6:00am, knocking on the door, knocking on the door, knocking on the door, both me and Jon open the door surprised to find Daniele standing there and asking us if we wanted to attend his “meeting with, Aung San Suu Kyi ”, which we foolishly agreed to. One would presume that if someone tells you “I have a meeting with such and such”, one would expect that meeting would be prearranged and booked. Not so! We arrived outside Aung San Suu Kyi house for Daniele to say “Stay in the taxi, I’ll take care of this”. He went and spoke to some guards, then returned to say “she comes out when she comes out, she might stop and talk to us and let us take a photo, but we might have to wait 5 hours or so”.
I was tired irritable and felt a fool for going along with him in the first place, I thought sod this I am going back to the guest house and I will leave him to wait on his own, so I hailed a cab however he decided to jump in the cab with us and spent the remainder of the journey telling me and Jon of his sexual prowess now he does not drink smoke take caffeine or do drugs, I was crying on the inside having to listen to it all.
We managed to shake off Daniele and the plan was to meet Danny for lunch before his hospital operation. We arranged to meet Danny outside the Guesthouse and as I walked to look for Danny’s car I heard a big CRACK!!! Then I felt a piercing pain in my right foot… Looking down I could see a huge metal pin had gone trough my trainer sole and I could feel it embedded in my foot. I tried hobbling back to the guesthouse just as Danny and Jon pulled up in the car. Danny was a star as always, put me in the back of his car and drove me to hospital as I lay stretched out in the back seat being passed cigarettes as Danny cut his way through Yangoon traffic. Ironically, both Danny and I where headed to the hospital because of our right feet.
On arrival at the hospital I met Danny’s Mum for the first time and was then put in a wheel chair (also for the first time and much to my amusement). I was whisked off to A&E and was immediately seen by one doctor and six nurses who looked quizzically at my foot. I asked could they just get a pair of pillars and pull it out as I couldn’t take my trainer off, but they eventually prized my trainer off and removed the offending metal pin. Danny’s Mum refused to let Jon or me pay for the treatment so we will have to pick both her and Danny up a gift. Thanks to Danny and his Mum for all your help. I couldn’t have had better care.
After all that we had just enough time to jump in a cab and rush to the guesthouse to pick up our bags and rush to the bus station for the bus to Bagan.
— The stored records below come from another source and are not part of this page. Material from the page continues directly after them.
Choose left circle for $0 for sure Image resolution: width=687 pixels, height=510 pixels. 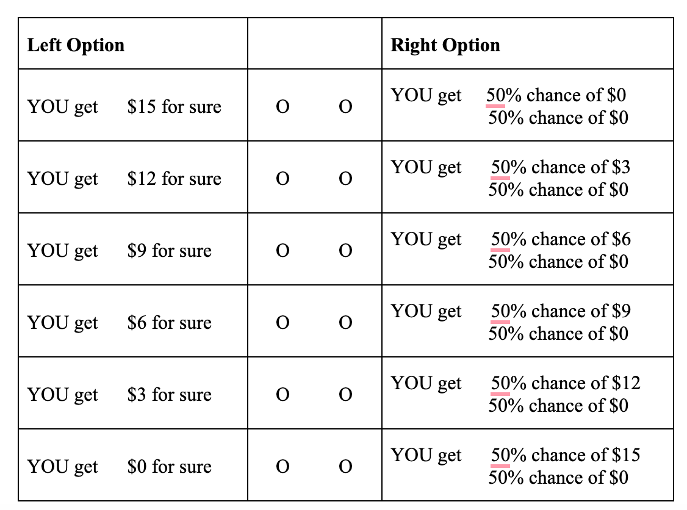point(282,467)
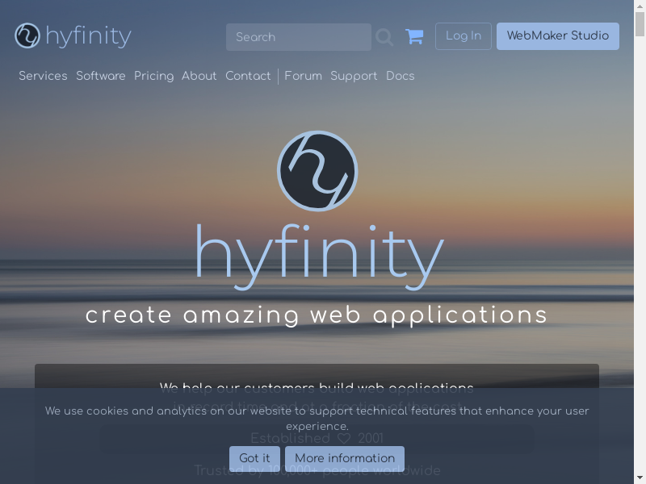Image resolution: width=646 pixels, height=484 pixels.
Task: Focus the Search text field
Action: pos(297,37)
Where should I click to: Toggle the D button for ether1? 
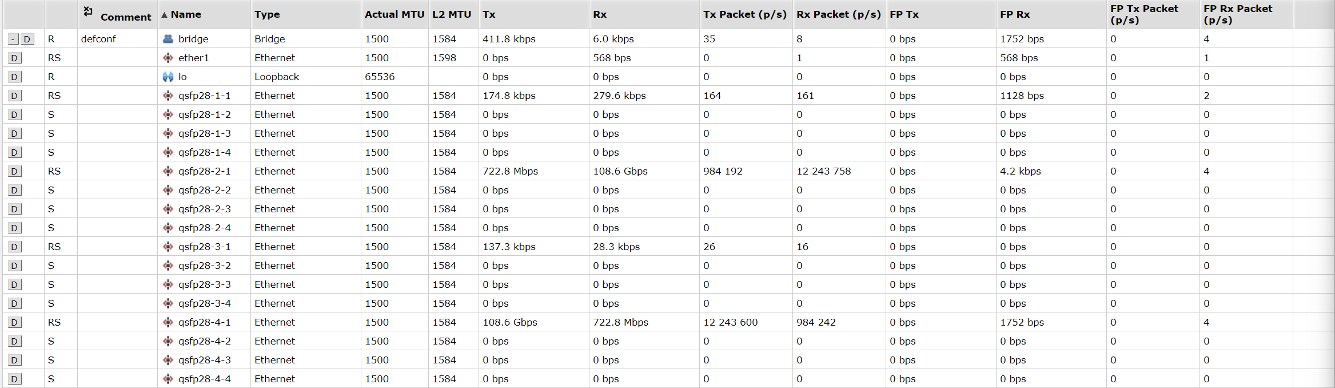click(x=15, y=58)
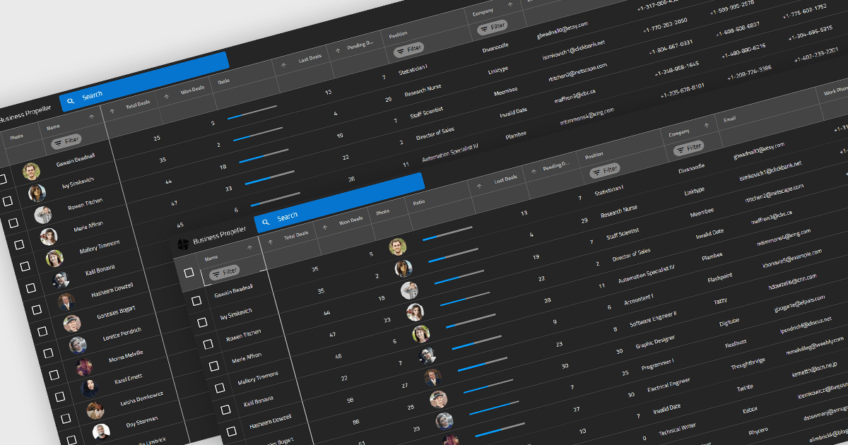Screen dimensions: 848x445
Task: Sort front grid by Won Deals arrow
Action: pyautogui.click(x=325, y=227)
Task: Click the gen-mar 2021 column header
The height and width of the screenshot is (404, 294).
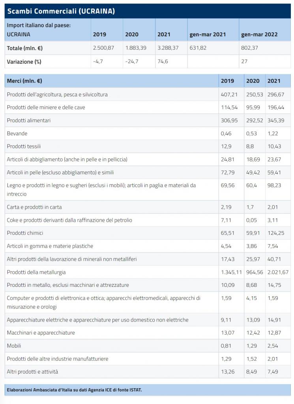Action: coord(208,34)
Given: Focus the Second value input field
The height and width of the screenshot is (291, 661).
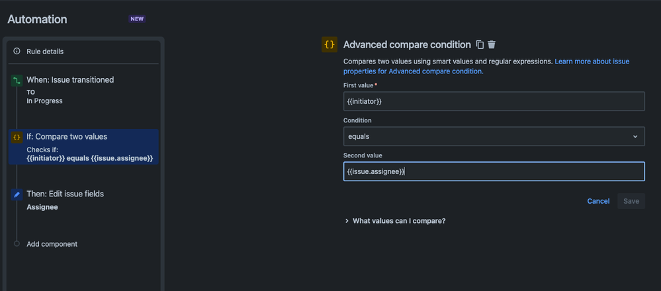Looking at the screenshot, I should 493,171.
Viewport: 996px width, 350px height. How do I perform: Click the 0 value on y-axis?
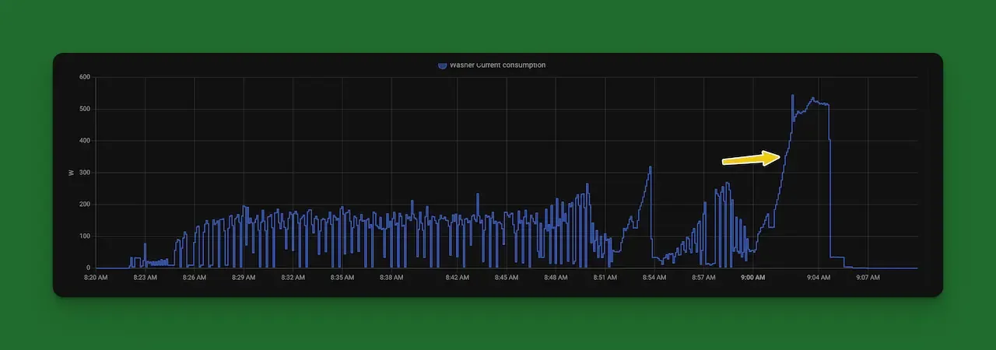click(x=89, y=268)
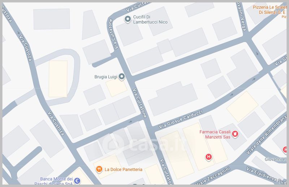The width and height of the screenshot is (289, 187).
Task: Select the Viale delle Rimembranze street label
Action: tap(267, 134)
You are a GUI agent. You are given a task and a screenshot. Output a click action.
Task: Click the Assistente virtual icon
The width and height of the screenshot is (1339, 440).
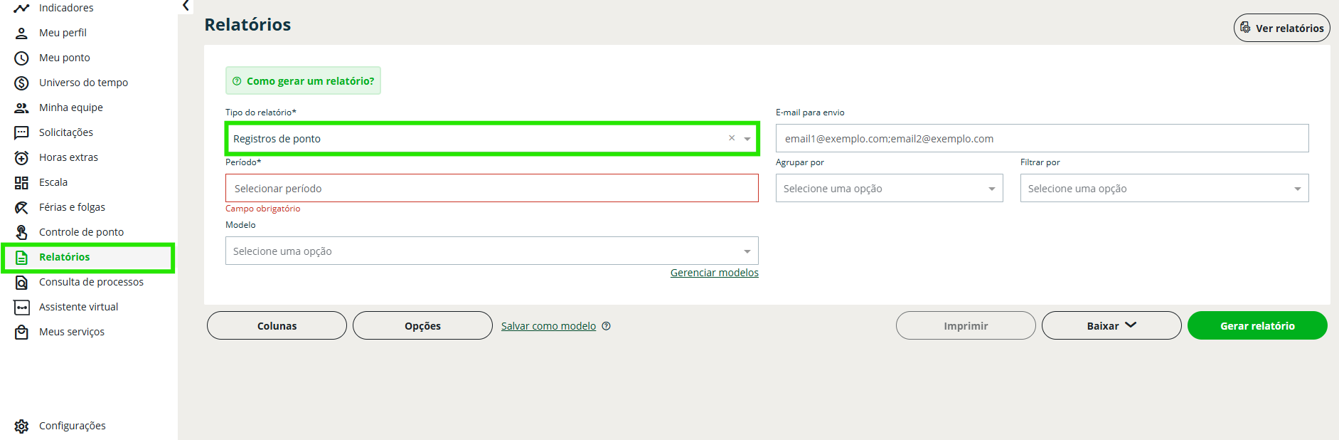coord(22,307)
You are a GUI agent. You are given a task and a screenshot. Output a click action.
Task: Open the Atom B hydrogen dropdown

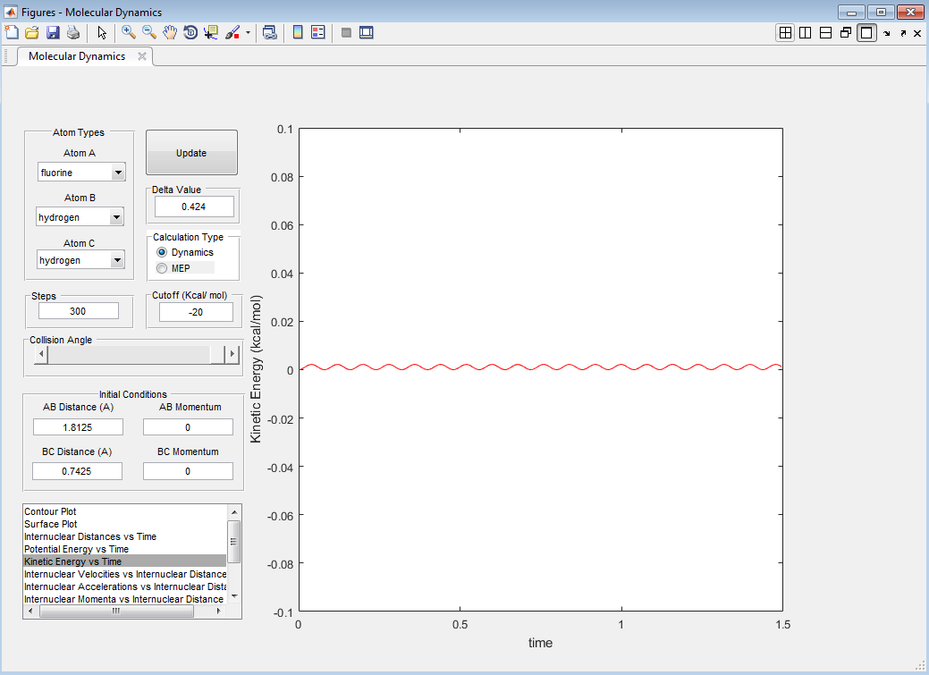(115, 216)
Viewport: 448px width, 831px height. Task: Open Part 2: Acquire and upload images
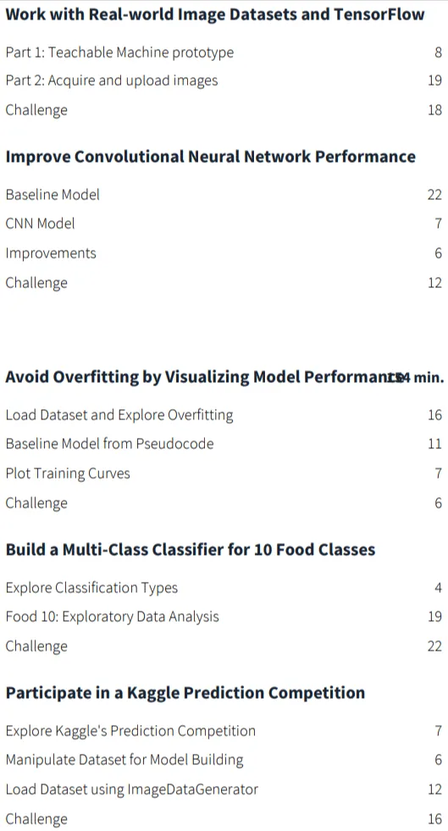tap(112, 80)
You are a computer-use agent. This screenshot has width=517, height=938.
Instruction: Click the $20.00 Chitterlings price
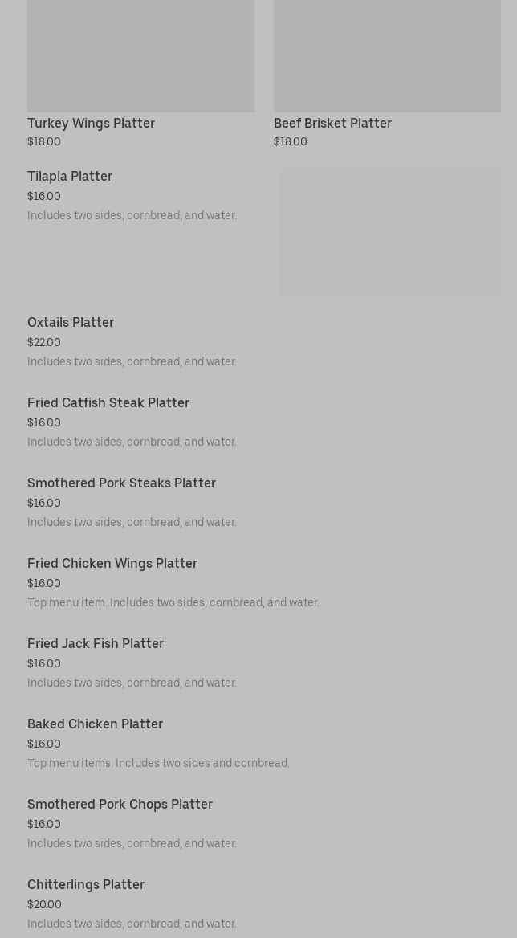(x=44, y=904)
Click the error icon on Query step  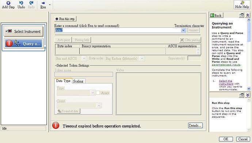point(9,43)
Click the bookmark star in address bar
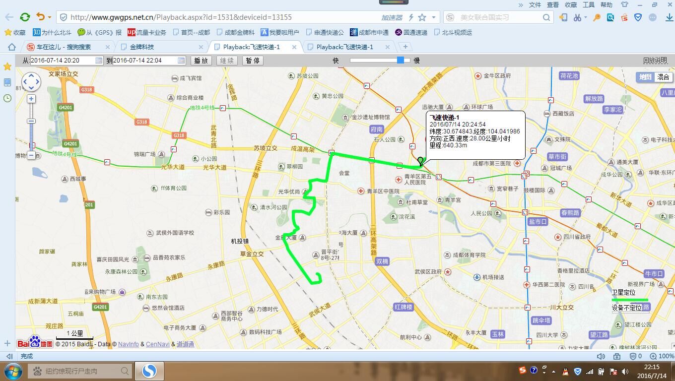The width and height of the screenshot is (675, 381). (x=422, y=17)
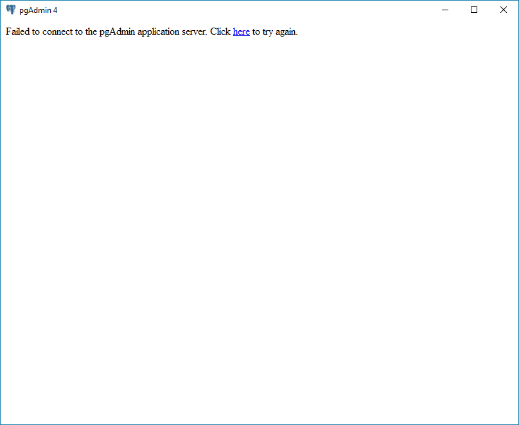Viewport: 519px width, 425px height.
Task: Click the "pgAdmin 4" window title text
Action: tap(38, 10)
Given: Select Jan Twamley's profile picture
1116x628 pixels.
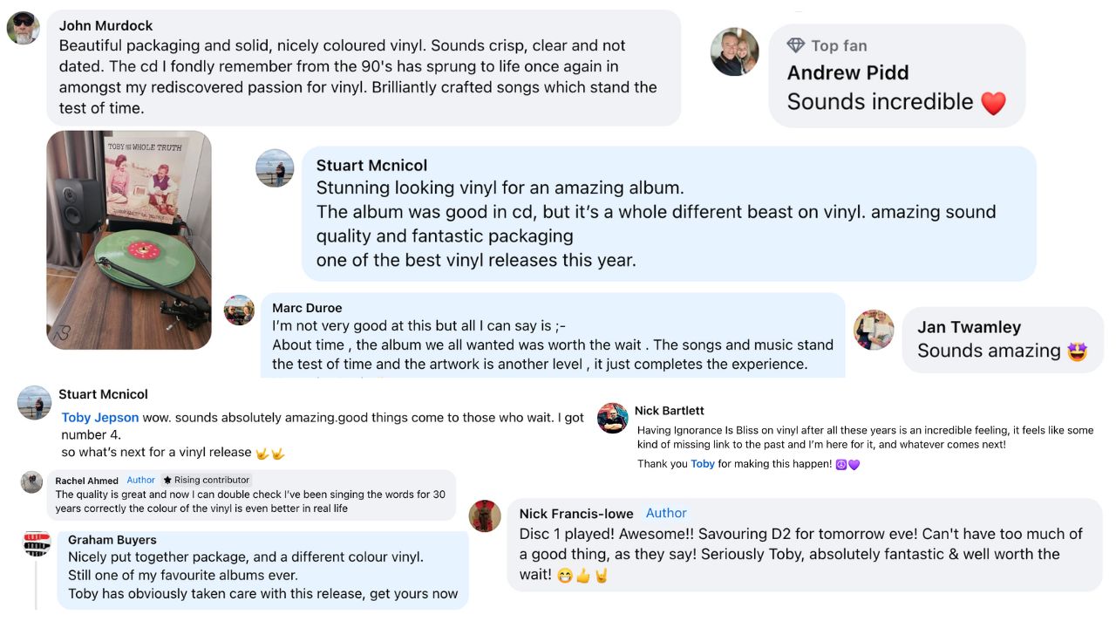Looking at the screenshot, I should click(874, 331).

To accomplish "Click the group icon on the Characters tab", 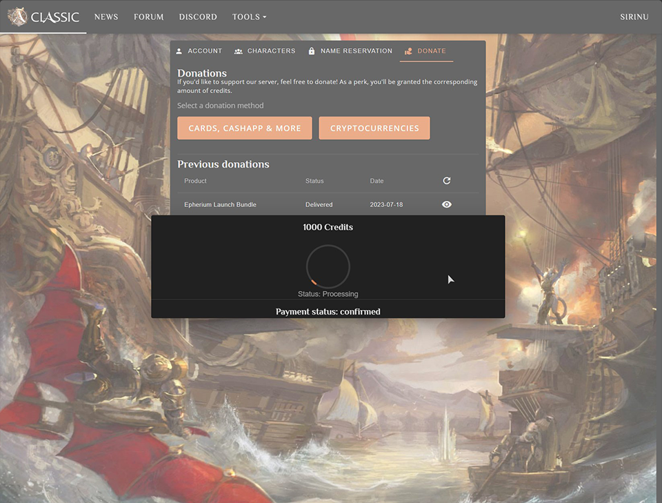I will (239, 51).
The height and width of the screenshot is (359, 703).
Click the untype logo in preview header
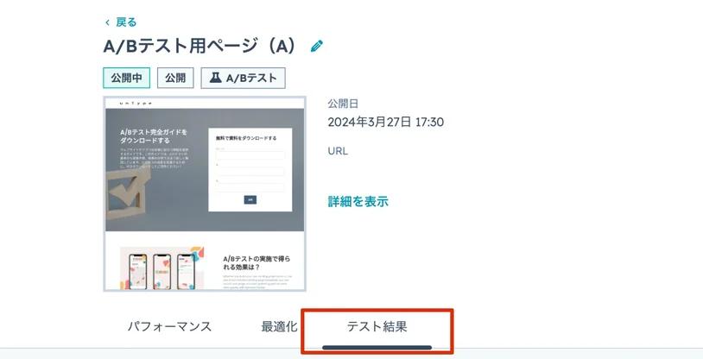[x=136, y=104]
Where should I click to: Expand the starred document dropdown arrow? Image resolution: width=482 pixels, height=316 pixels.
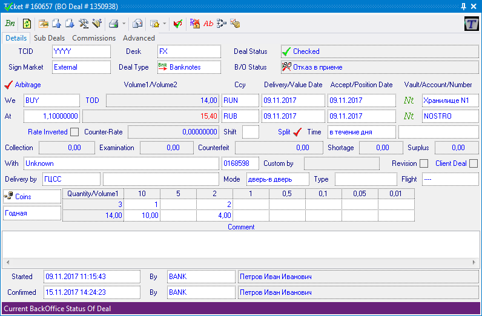click(164, 24)
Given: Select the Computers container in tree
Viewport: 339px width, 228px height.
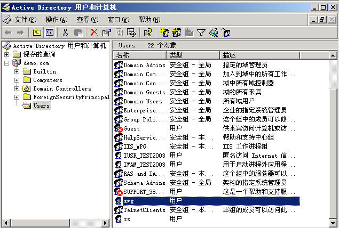Looking at the screenshot, I should click(48, 80).
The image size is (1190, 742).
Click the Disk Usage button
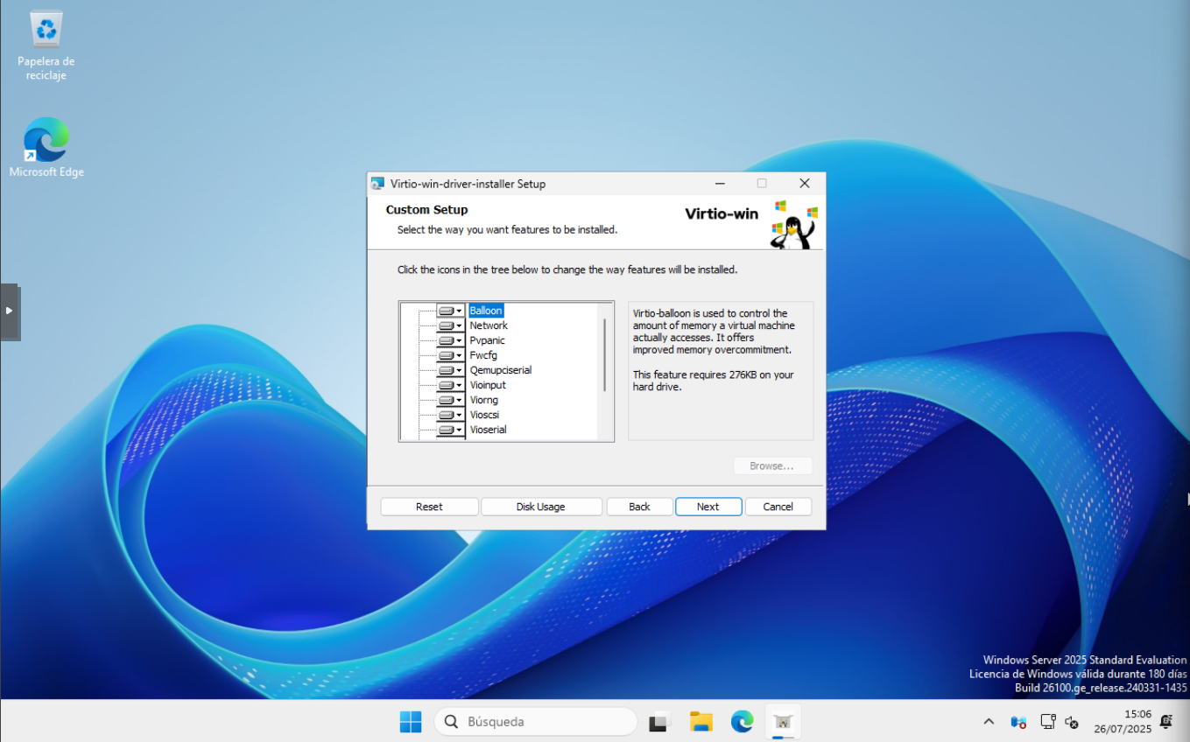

At the guesthouse the owner comes out and explains to the cab driver that we are in a rush. So we speed of at once ahead of schedule only to be confronted by heavy traffic. We where told that the bus cannot not wait and the clock is ticking and with 15 minutes to spare. We approach what appears to be a bus station, but taxi driver speeds past. We carry on going and with 5 minutes to spare we mange to get the taxi driver to call the bus company, we take from the phone call it leaves dead on four, at four we are stuck in traffic, 10 minutes past four we pull up and some loud Burmese is shouted back and fourth and we turn round and pull up by some coaches, and we all get out of the taxi and then more Burmese is loudly shouted and then we all jump in the taxi and the driver races around the outskirts of Yangon for 40 minutes at great speed in a car that wouldn’t be fit for the scrap heap.
We have clearly missed the bus but the taxi driver relentlessly drives at high speed and Jon turns round and “goes I have no idea what is going on” I had none either.
Tired and in pain, we turn up in a remote bus depot with friendly curious people wanting to talk to us and are told to board an obviously different bus to the one we had booked, as it was being brought back to life coughing out thick plumes of black smoke.
The bus journey was much like the first, if you drift to sleep you are awoken every 2 hours to get off the bus and buy another dinner. Fifteen hours later we arrive at a town outside Bagan at 3 am and everything is dead still, apart from some hustling “taxi drivers”, I have lost the piece of paper Julie gave me with the Guest house we have booked so we agree to get a taxi and find a local room for the rest of the night, only to find the taxi’s are horse drawn carts. After a long painful (mentally & physically) day I just wanted to crash out, so we boarded the horse drawn cart like Romany Gypsies and found a room for the night.